Deliver Clean and Safe Code for Your Python Applications
Introduction
Developers today shoulder great responsibility––not only are they solving some of the industry’s biggest challenges but they are expected to deliver those solutions with the highest code quality and security standards from the get-go.
The success story highlighted here demonstrates why static code analysis tools are essential in this effort to improve Code Quality and Code Security and how they have helped the Python community identify (and fix) bugs and vulnerabilities in some prominent open source Python projects.
Growing Technical Debt and Security Fears
With the rapid growth of Python applications spanning new and innovative use cases, there is mounting pressure on development teams to meet deadlines and deliver projects on schedule––oftentimes, leaving code reliability, maintainability, and security on the back burner. Doing so not only racks up long term technical debt but can also leave gaping security holes in code bases.
With the common objective to catch issues earlier in the development process (shift left approach), teams are often interested in new and advanced tools to see if they fit well in their workflow, are intuitive enough, and help them achieve this objective. Thankfully there are many tools and workflows that can assist Pythons users. Infact, the Python ecosystem is enriched with linting and static analysis tools (e.g. PyLint, Flake8, Bandit, PyT, PySa etc. to name a few) and most Python developers are already using one or more of these.
At SonarSource, we are intimately familiar with the needs (and pains) of the dev community. In fact we believe only developers can have a sustainable impact on Code Quality & Code Security. That is why we build open-source and commercial code analyzers––SonarLint, SonarCloud, SonarQube, with a mission to empower teams to solve coding issues within their existing workflows. In this mission, we shoulder a large responsibility as well, which means providing precise and actionable feedback, and finding issues with high precision (i.e.minimizing false-positives).
In the next section we will talk about how analyzing popular open source Python projects is not only an opportunity to provide great feedback to contributors, but also to help continually improve the quality and precision of static code analysis tools––a collaborative, community fuelled circle.
Bugs and Vulnerabilities Discovered in Popular Python Projects
We analyzed a few open-source projects tensorflow, numpy, salt, sentry and biopython with SonarCloud to identify any gaping holes. We know that these high visibility open source projects are often used by thousands of projects and that their development workflows include every best practice––code reviews, test coverage, usage of more than one tools (flake8, pylint, Bandit …). We analyzed the projects using SonarCloud and the results proved quite interesting. Needless to say, the issues were promptly acknowledged and fixed by those projects.
"Some of the things [SonarCloud] spots are impressive (probably driven by some introspection and/or type inference), not just the simple pattern matching that I am used to in most of the flake8 ecosystem."
--- Peter J. A. Cock - maintainer of BioPython (original post here)
Highlighted below are a few examples of projects analyzed and the issues that were missed by other tools but flagged by SonarCloud. As you read through those, it might be interesting to not only think about the tooling capability, but also consider it as a learning opportunity to proactively avoid similar pitfalls in the future.
Type errors
The example below shows the issue found on Tensorflow –– an open source platform for machine learning developed by Google.

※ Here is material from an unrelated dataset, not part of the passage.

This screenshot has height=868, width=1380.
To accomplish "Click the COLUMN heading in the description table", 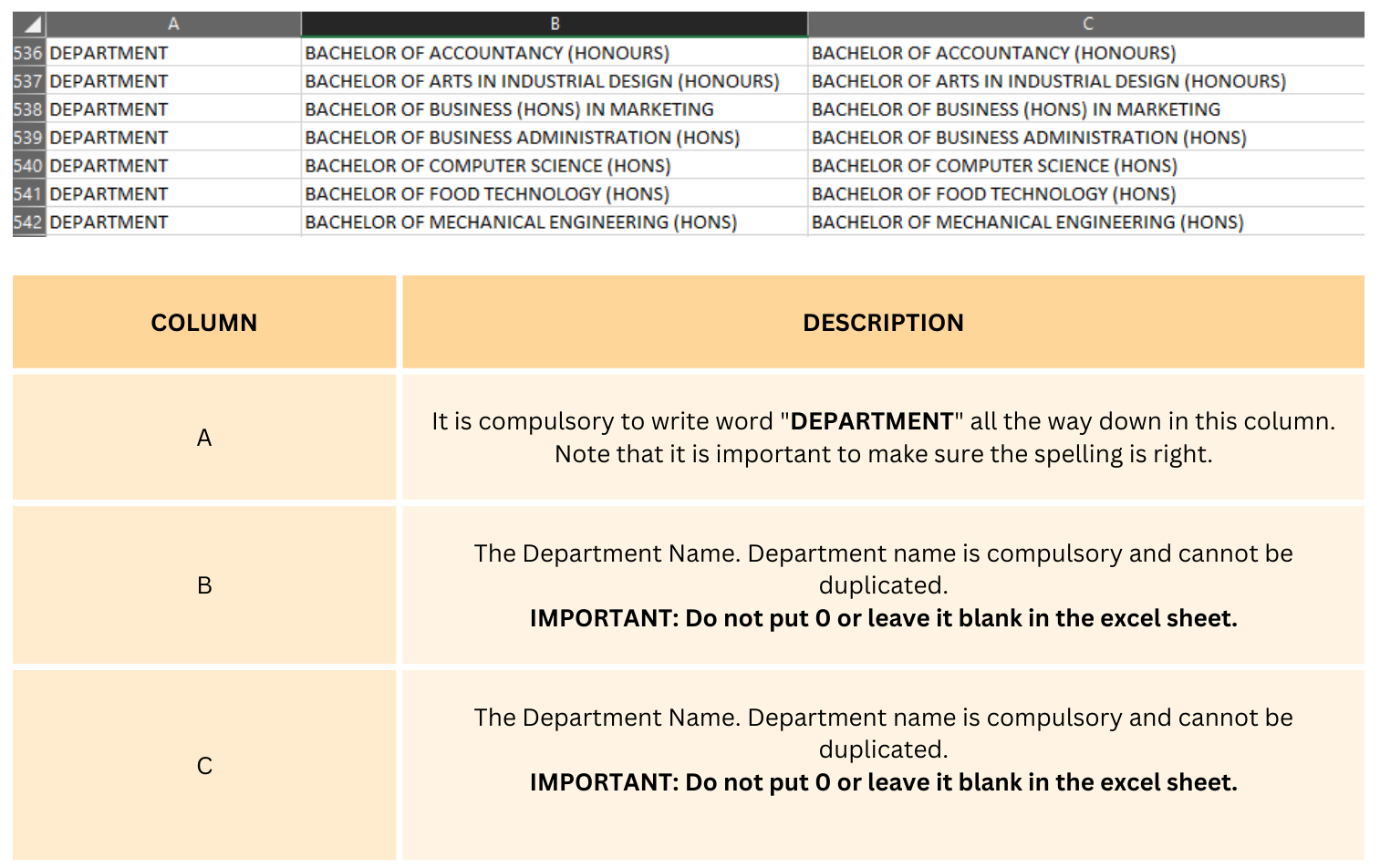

SonarCloud has a type inference engine, which enables it to detect advanced type errors. It uses every bit of information it can find to deduce variable type, including Typeshed stubs, assignments, and your type annotations. At the same time, it won't complain if you don't use type annotations, and it's designed to avoid False Positives.
Here the control flow analysis is what allows it to understand that state_shape
is a tuple because it is assigned output_shape[1:]
when output_shape
is a tuple
. The algorithm is able to ignore the later list
assignments to output_shape
.
Unreachable code
The example below shows the issue found on Sentry –– a Python performance and error bottleneck monitoring library.
Detecting dead code is easy when it's just after a return
or a raise
statement. It's a little harder when the return
is conditional. SonarCloud uses a control flow graph to detect cases where multiple branches exit just before reaching a statement.
Wrong fields in formatted strings
The example below shows the issue found on the Salt Project –– a python package for event-driven automation, remote task execution, and config management.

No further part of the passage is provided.